The extent to which the education system responded to the Covid-19 crisis has been remarkable. The response to coming out of the lockdowns has perhaps been a little less praiseworthy in terms of the general community. And its probably too early to gauge the real impact on education going forward
Central to judging that impact on the education system will be the extent to which changes have been made. Or will the footprints of the pandemic have been quietly been wiped out of the system as it returns to the tried and tested “normal” Will what might have been seen as interruptions been sanitised out in returning to “normal”.
It would be a pity if the gains made in online learning, provision of devices (more on this in a minute!), home-based learning and parental involvement and were to be lost.
Utilising online learning has the potential to alter the nature of the school day, to release teachers and students from the tyranny of the timetable through allowing students to plan and execute their work programme.
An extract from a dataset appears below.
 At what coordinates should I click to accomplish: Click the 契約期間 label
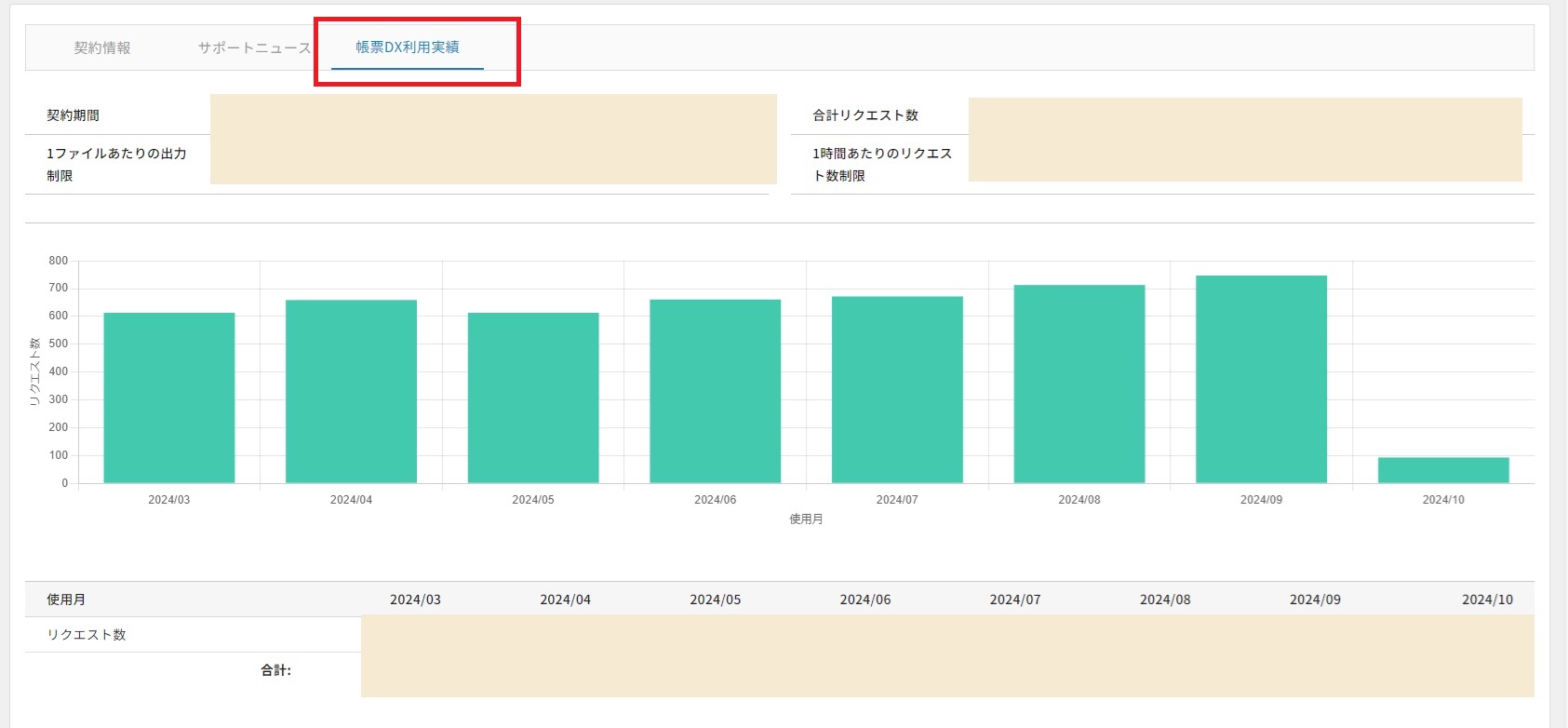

The much-vaunted model of the teacher as a learning support might then actually increase both the development of students’ responsibility for learning while allowing teachers themselves to introduce variety into the ways they cut and dice the day. The boast of some schools that they are a “Bring your own device school” does not automatically mean that the capability of the device is being maximised to quality learning. Most schools are also “bring your own lunch” but this is no guarantee that the diet is wholesome and balanced.
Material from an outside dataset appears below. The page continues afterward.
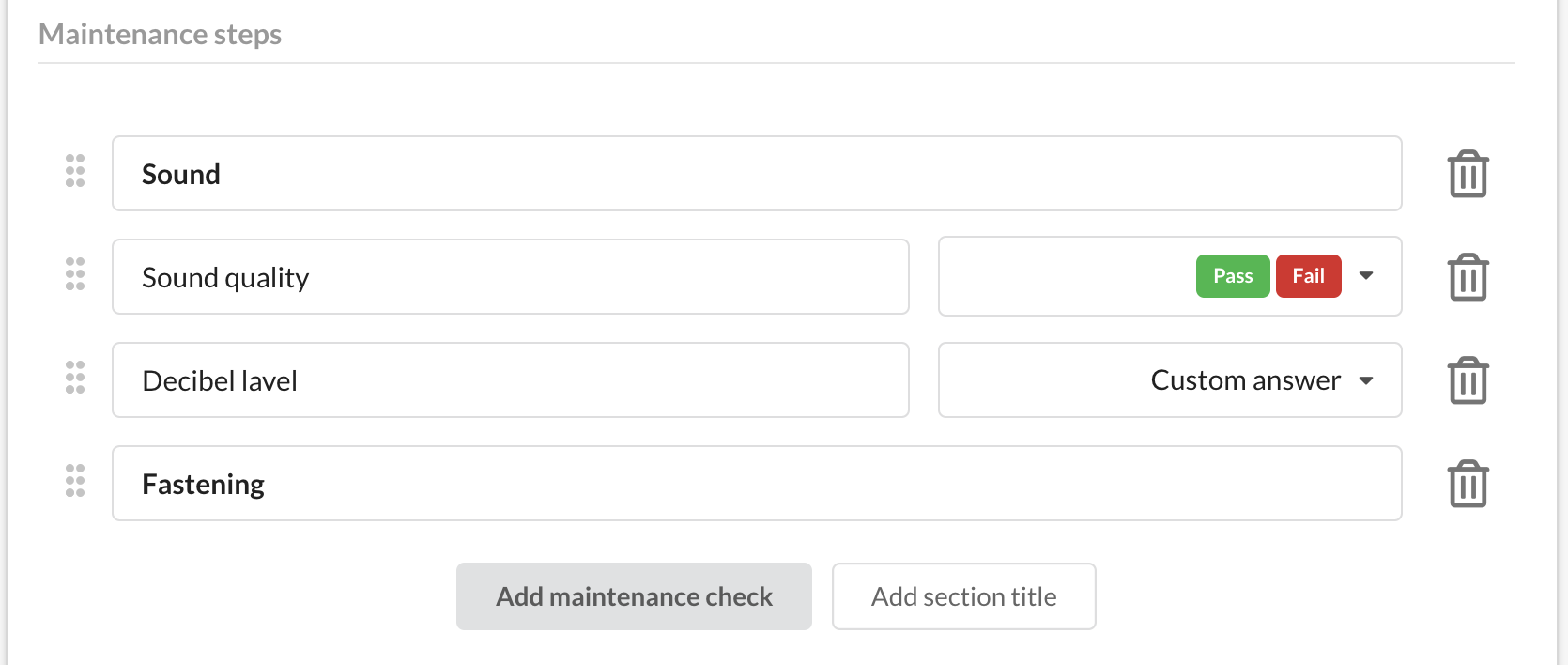Edit the Sound quality text field
The width and height of the screenshot is (1568, 665).
[510, 277]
The targets for the provision of devices and of the essential access to the internet was really a brave and daring gaol that had the power to change the way schools worked and probably put some better levels of equity into the advantages that are denied to many simply through a lack of access. I can’t help but think that the level of logistical sophistication required was simply not there. That was a great pity. It is hoped that the goals set out for the lockdowns are continued and eventually met.
There was a clear spirit among many families that took pleasure in being engaged parents and children doing things together in the process of learning. But not everywhere – the statement that “I worry about my children missing so much learning” was a somewhat sad reflection of a misunderstanding about what learning is and about the complementary roles of the home and the school in the educational process. Learning is not the sole property of schools, nor is the home the single fount of pleasure and freedom of spirit. Loosening the boundaries between formal learning and informal activity in daylight had a lot going for it. And institutionalising “after-school-care” and “holiday programmes” meet the needs of many grown-ups but might miss the mark for students.
We have just lived through a remarkable period, of that there is no doubt. It might not yet be finished. Lessons learnt might come in handy – they often do.